• Records supplied
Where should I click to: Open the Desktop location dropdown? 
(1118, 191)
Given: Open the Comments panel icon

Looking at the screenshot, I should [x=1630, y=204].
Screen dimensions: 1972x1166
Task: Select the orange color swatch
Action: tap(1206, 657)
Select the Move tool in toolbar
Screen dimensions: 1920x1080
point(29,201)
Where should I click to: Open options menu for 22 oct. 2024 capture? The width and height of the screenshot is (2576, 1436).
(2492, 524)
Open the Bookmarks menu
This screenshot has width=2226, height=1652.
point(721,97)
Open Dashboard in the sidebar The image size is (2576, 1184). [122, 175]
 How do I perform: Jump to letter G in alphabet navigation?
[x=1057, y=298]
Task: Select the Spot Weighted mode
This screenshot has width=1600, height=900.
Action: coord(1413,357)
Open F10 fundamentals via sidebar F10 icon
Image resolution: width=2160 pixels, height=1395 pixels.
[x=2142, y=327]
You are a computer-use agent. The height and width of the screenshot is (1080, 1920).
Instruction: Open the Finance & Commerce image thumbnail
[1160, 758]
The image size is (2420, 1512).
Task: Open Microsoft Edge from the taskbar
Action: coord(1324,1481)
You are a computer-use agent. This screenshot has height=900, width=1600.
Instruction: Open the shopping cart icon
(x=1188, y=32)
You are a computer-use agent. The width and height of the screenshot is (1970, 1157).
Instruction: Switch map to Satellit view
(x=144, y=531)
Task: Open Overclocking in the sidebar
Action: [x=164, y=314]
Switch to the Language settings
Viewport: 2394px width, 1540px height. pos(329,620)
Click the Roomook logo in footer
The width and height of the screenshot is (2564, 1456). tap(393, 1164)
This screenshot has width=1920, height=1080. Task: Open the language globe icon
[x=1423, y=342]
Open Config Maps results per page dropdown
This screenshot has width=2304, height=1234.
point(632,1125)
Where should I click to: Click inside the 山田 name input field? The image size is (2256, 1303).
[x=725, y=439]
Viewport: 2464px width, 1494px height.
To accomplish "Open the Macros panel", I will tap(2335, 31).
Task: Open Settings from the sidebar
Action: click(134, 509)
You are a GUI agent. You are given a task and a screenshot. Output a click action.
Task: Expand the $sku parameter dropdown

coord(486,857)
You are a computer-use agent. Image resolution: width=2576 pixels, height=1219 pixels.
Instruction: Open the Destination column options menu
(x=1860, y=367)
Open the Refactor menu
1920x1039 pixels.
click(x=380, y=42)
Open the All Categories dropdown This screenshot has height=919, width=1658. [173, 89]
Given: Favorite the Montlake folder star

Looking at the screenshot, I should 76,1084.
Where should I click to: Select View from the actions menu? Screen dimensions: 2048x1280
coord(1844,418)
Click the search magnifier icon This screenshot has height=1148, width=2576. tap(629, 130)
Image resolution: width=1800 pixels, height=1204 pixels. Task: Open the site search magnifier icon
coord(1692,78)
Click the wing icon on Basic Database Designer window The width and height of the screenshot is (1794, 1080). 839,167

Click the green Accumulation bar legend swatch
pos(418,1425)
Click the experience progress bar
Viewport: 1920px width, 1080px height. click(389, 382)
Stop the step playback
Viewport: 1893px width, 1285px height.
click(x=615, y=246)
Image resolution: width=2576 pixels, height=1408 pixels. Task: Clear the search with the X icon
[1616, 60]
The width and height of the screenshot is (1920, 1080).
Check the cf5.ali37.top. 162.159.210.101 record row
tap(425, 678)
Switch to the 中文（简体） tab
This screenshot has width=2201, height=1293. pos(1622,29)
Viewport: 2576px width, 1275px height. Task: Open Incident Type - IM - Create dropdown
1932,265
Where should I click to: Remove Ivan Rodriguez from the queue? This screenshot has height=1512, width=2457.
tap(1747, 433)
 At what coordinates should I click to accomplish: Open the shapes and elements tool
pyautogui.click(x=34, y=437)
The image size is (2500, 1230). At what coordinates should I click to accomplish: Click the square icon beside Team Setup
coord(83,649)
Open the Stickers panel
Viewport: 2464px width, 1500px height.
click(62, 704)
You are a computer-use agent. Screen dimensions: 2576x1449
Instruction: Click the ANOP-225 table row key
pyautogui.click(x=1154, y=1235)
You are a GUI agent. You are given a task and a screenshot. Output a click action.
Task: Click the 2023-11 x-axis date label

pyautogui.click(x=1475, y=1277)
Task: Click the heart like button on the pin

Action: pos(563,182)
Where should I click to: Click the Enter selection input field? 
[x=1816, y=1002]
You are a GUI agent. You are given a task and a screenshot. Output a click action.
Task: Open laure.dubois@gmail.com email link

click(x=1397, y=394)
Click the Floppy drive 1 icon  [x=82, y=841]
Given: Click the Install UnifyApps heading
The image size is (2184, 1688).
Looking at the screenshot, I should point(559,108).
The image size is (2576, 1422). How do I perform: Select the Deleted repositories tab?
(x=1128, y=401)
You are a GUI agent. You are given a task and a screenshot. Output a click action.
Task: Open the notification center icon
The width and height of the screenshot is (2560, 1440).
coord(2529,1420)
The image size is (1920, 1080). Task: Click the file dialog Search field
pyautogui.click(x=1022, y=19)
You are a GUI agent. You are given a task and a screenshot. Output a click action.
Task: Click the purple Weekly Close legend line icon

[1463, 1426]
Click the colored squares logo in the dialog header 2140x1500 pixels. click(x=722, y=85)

• Assignment
Every record above is to be given again precisely.

• Output of the task
Where should I click to: Open the Desktop location dropdown? 
(1118, 191)
Given: Open the Comments panel icon

Looking at the screenshot, I should [x=1630, y=204].
Screen dimensions: 1972x1166
Task: Select the orange color swatch
Action: tap(1206, 657)
Select the Move tool in toolbar
Screen dimensions: 1920x1080
point(29,201)
Where should I click to: Open options menu for 22 oct. 2024 capture? The width and height of the screenshot is (2576, 1436).
(2492, 524)
Open the Bookmarks menu
This screenshot has width=2226, height=1652.
point(721,97)
Open Dashboard in the sidebar The image size is (2576, 1184). [122, 175]
 How do I perform: Jump to letter G in alphabet navigation?
[x=1057, y=298]
Task: Select the Spot Weighted mode
This screenshot has width=1600, height=900.
Action: coord(1413,357)
Open F10 fundamentals via sidebar F10 icon
Image resolution: width=2160 pixels, height=1395 pixels.
[x=2142, y=327]
You are a computer-use agent. The height and width of the screenshot is (1080, 1920).
Instruction: Open the Finance & Commerce image thumbnail
[1160, 758]
The image size is (2420, 1512).
Task: Open Microsoft Edge from the taskbar
Action: coord(1324,1481)
You are a computer-use agent. This screenshot has height=900, width=1600.
Instruction: Open the shopping cart icon
(x=1188, y=32)
You are a computer-use agent. The width and height of the screenshot is (1970, 1157).
Instruction: Switch map to Satellit view
(x=144, y=531)
Task: Open Overclocking in the sidebar
Action: [x=164, y=314]
Switch to the Language settings
Viewport: 2394px width, 1540px height. pos(329,620)
Click the Roomook logo in footer
The width and height of the screenshot is (2564, 1456). tap(393, 1164)
This screenshot has width=1920, height=1080. Task: Open the language globe icon
[x=1423, y=342]
Open Config Maps results per page dropdown
This screenshot has width=2304, height=1234.
point(632,1125)
Where should I click to: Click inside the 山田 name input field? The image size is (2256, 1303).
[x=725, y=439]
Viewport: 2464px width, 1494px height.
To accomplish "Open the Macros panel", I will tap(2335, 31).
Task: Open Settings from the sidebar
Action: click(134, 509)
You are a GUI agent. You are given a task and a screenshot. Output a click action.
Task: Expand the $sku parameter dropdown

coord(486,857)
You are a computer-use agent. Image resolution: width=2576 pixels, height=1219 pixels.
Instruction: Open the Destination column options menu
(x=1860, y=367)
Open the Refactor menu
1920x1039 pixels.
click(x=380, y=42)
Open the All Categories dropdown This screenshot has height=919, width=1658. [173, 89]
Given: Favorite the Montlake folder star

Looking at the screenshot, I should 76,1084.
Where should I click to: Select View from the actions menu? Screen dimensions: 2048x1280
coord(1844,418)
Click the search magnifier icon This screenshot has height=1148, width=2576. tap(629, 130)
Image resolution: width=1800 pixels, height=1204 pixels. Task: Open the site search magnifier icon
coord(1692,78)
Click the wing icon on Basic Database Designer window The width and height of the screenshot is (1794, 1080). 839,167

Click the green Accumulation bar legend swatch
pos(418,1425)
Click the experience progress bar
Viewport: 1920px width, 1080px height. click(389, 382)
Stop the step playback
Viewport: 1893px width, 1285px height.
click(x=615, y=246)
Image resolution: width=2576 pixels, height=1408 pixels. Task: Clear the search with the X icon
[1616, 60]
The width and height of the screenshot is (1920, 1080).
Check the cf5.ali37.top. 162.159.210.101 record row
tap(425, 678)
Switch to the 中文（简体） tab
This screenshot has width=2201, height=1293. pos(1622,29)
Viewport: 2576px width, 1275px height. Task: Open Incident Type - IM - Create dropdown
1932,265
Where should I click to: Remove Ivan Rodriguez from the queue? This screenshot has height=1512, width=2457.
tap(1747, 433)
 At what coordinates should I click to accomplish: Open the shapes and elements tool
pyautogui.click(x=34, y=437)
The image size is (2500, 1230). At what coordinates should I click to accomplish: Click the square icon beside Team Setup
coord(83,649)
Open the Stickers panel
Viewport: 2464px width, 1500px height.
click(62, 704)
You are a computer-use agent. Screen dimensions: 2576x1449
Instruction: Click the ANOP-225 table row key
pyautogui.click(x=1154, y=1235)
You are a GUI agent. You are given a task and a screenshot. Output a click action.
Task: Click the 2023-11 x-axis date label

pyautogui.click(x=1475, y=1277)
Task: Click the heart like button on the pin

Action: pos(563,182)
Where should I click to: Click the Enter selection input field? 
[x=1816, y=1002]
You are a GUI agent. You are given a task and a screenshot. Output a click action.
Task: Open laure.dubois@gmail.com email link

click(x=1397, y=394)
Click the Floppy drive 1 icon  [x=82, y=841]
Given: Click the Install UnifyApps heading
The image size is (2184, 1688).
Looking at the screenshot, I should point(559,108).
The image size is (2576, 1422). How do I perform: Select the Deleted repositories tab?
(x=1128, y=401)
You are a GUI agent. You are given a task and a screenshot. Output a click action.
Task: Open the notification center icon
The width and height of the screenshot is (2560, 1440).
coord(2529,1420)
The image size is (1920, 1080). Task: Click the file dialog Search field
pyautogui.click(x=1022, y=19)
You are a GUI agent. You are given a task and a screenshot. Output a click action.
Task: Click the purple Weekly Close legend line icon

[1463, 1426]
Click the colored squares logo in the dialog header 2140x1500 pixels. click(x=722, y=85)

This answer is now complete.